[Screen-element location data]
• • •

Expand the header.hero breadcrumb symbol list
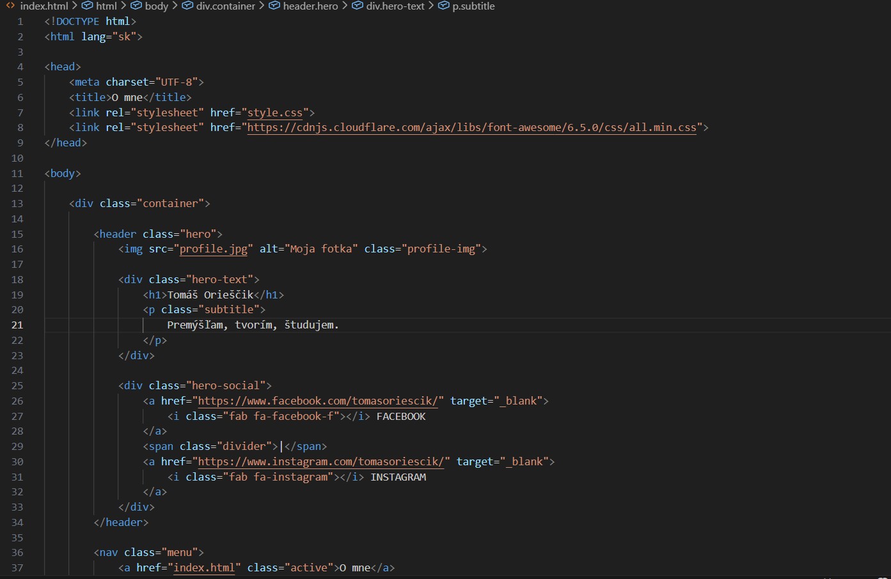This screenshot has width=891, height=579. 310,6
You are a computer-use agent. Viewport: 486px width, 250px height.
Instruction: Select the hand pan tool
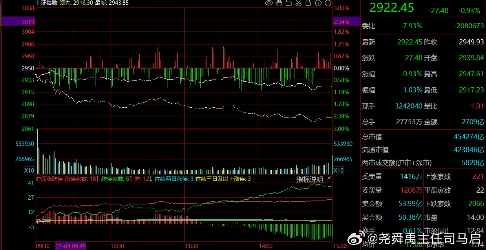(x=279, y=3)
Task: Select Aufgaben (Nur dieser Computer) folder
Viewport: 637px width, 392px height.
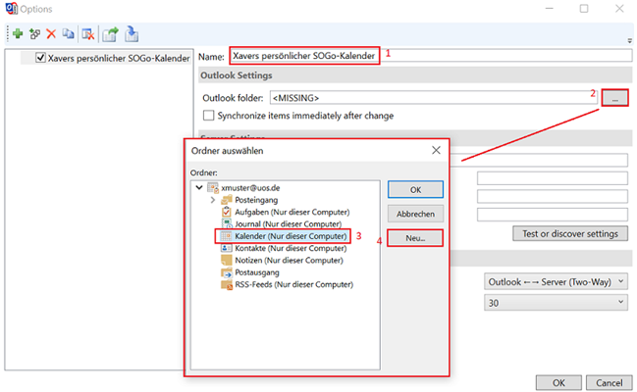Action: [286, 212]
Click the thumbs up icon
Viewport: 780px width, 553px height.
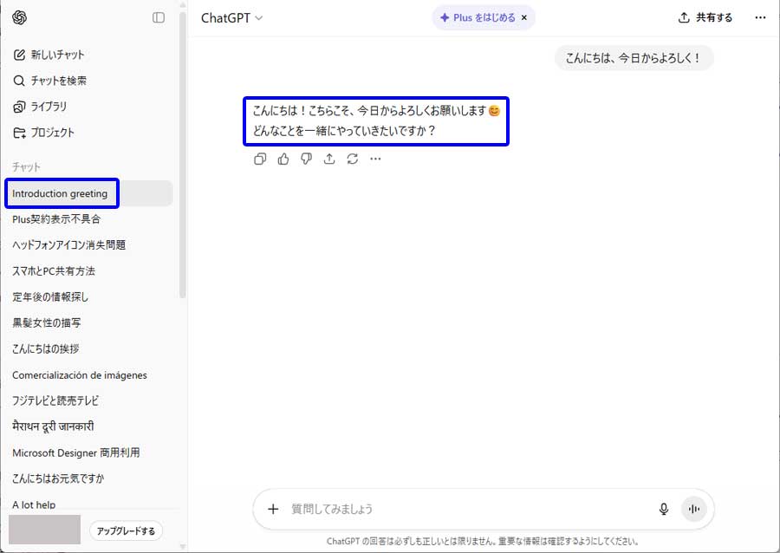pos(283,159)
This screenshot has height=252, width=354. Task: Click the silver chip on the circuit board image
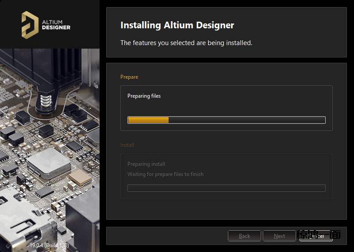coord(48,162)
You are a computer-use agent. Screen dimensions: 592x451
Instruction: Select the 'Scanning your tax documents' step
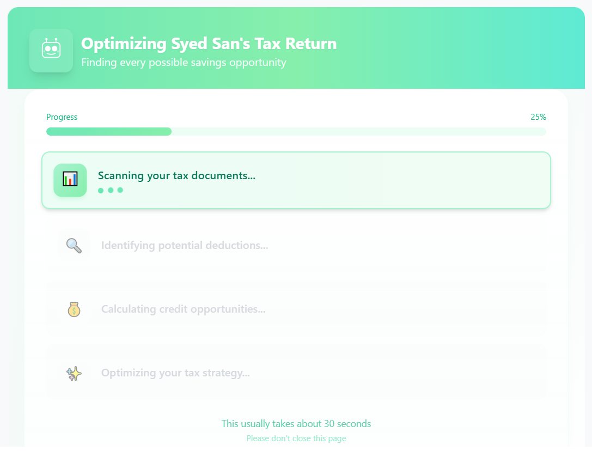[x=176, y=175]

• • •

• GOAL
Render every line of the data above as a JSON list of strings, one string per line, omitting blank lines and pictures.

• SOLUTION TO THE PROBLEM
[
  "Expand the header.hero breadcrumb symbol list",
  "This screenshot has width=891, height=579. 310,6",
  "You are a computer-use agent. Viewport: 486px width, 250px height.",
  "Instruction: Select the hand pan tool",
  "(x=279, y=3)",
  "Task: Select Aufgaben (Nur dieser Computer) folder",
  "Viewport: 637px width, 392px height.",
  "Action: [286, 212]",
  "Click the thumbs up icon",
  "Viewport: 780px width, 553px height.",
  "pos(283,159)",
  "This screenshot has height=252, width=354. Task: Click the silver chip on the circuit board image",
  "coord(48,162)",
  "You are a computer-use agent. Screen dimensions: 592x451",
  "Instruction: Select the 'Scanning your tax documents' step",
  "[x=176, y=175]"
]